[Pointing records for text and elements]
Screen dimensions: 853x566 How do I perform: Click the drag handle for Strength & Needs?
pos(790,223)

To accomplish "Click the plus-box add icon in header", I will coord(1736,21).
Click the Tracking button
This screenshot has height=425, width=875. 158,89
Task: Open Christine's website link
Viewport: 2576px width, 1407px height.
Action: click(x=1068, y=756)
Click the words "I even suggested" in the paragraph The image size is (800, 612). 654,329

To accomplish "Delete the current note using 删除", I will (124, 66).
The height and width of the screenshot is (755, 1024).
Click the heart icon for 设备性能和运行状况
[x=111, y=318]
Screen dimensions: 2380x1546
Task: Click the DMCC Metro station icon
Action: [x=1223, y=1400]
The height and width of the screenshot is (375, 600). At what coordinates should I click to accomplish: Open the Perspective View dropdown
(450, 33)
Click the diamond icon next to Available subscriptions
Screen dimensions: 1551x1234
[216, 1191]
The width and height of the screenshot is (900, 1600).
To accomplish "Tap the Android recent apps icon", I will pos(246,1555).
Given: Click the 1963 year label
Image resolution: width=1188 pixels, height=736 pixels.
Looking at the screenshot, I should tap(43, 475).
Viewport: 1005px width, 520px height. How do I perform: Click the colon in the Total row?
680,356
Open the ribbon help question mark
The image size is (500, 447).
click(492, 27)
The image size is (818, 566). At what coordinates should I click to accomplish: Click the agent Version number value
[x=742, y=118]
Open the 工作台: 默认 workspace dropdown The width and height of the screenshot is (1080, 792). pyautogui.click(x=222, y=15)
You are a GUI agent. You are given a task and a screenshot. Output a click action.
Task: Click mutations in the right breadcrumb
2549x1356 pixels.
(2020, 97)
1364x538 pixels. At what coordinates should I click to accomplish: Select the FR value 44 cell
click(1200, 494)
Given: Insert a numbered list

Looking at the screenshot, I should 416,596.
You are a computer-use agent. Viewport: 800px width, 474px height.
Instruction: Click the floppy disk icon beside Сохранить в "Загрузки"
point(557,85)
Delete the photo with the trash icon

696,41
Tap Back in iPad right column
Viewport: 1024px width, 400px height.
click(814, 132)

INSTRUCTION – Locate every line in the rows above that contains the string "Delete", and copy each such line.

FULL ANSWER –
To accomplish "Delete the current note using 删除", I will (124, 66).
Delete the photo with the trash icon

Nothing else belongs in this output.